AIM OF THE TASK:
Copy the records word for word from their first line through the line that contains "I will pos(113,138).", including both of those lines and nothing after them.

[START EXTRACTED RECORDS]

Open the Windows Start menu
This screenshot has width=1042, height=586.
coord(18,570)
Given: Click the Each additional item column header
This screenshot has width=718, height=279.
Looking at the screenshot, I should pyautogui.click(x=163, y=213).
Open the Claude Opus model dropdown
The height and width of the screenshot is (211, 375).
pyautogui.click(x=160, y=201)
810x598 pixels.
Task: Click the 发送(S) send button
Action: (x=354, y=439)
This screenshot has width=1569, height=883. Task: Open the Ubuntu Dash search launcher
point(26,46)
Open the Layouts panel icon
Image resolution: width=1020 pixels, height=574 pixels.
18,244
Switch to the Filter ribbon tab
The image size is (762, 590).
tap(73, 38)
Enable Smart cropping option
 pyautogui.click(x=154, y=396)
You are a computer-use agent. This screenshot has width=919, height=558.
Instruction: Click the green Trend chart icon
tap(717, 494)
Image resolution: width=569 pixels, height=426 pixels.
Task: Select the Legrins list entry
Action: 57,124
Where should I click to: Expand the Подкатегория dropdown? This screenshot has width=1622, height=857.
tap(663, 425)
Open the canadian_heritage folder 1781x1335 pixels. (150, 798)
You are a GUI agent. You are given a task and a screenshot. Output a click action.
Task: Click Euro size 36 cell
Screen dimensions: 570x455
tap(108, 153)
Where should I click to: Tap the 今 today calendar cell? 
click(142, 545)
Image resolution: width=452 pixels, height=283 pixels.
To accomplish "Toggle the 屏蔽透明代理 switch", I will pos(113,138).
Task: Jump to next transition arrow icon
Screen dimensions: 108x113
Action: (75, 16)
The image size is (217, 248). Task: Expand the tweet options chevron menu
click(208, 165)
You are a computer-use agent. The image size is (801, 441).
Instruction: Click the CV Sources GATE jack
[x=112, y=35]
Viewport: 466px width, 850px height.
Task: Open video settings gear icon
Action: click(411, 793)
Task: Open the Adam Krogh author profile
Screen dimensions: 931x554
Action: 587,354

[END EXTRACTED RECORDS]

FINISHED ANSWER:
Open the Windows Start menu
This screenshot has width=1042, height=586.
coord(18,570)
Given: Click the Each additional item column header
This screenshot has width=718, height=279.
Looking at the screenshot, I should pyautogui.click(x=163, y=213).
Open the Claude Opus model dropdown
The height and width of the screenshot is (211, 375).
pyautogui.click(x=160, y=201)
810x598 pixels.
Task: Click the 发送(S) send button
Action: (x=354, y=439)
This screenshot has width=1569, height=883. Task: Open the Ubuntu Dash search launcher
point(26,46)
Open the Layouts panel icon
Image resolution: width=1020 pixels, height=574 pixels.
18,244
Switch to the Filter ribbon tab
The image size is (762, 590).
tap(73, 38)
Enable Smart cropping option
 pyautogui.click(x=154, y=396)
You are a computer-use agent. This screenshot has width=919, height=558.
Instruction: Click the green Trend chart icon
tap(717, 494)
Image resolution: width=569 pixels, height=426 pixels.
Task: Select the Legrins list entry
Action: 57,124
Where should I click to: Expand the Подкатегория dropdown? This screenshot has width=1622, height=857.
tap(663, 425)
Open the canadian_heritage folder 1781x1335 pixels. (150, 798)
You are a GUI agent. You are given a task and a screenshot. Output a click action.
Task: Click Euro size 36 cell
Screen dimensions: 570x455
tap(108, 153)
Where should I click to: Tap the 今 today calendar cell? 
click(142, 545)
Image resolution: width=452 pixels, height=283 pixels.
To accomplish "Toggle the 屏蔽透明代理 switch", I will pos(113,138).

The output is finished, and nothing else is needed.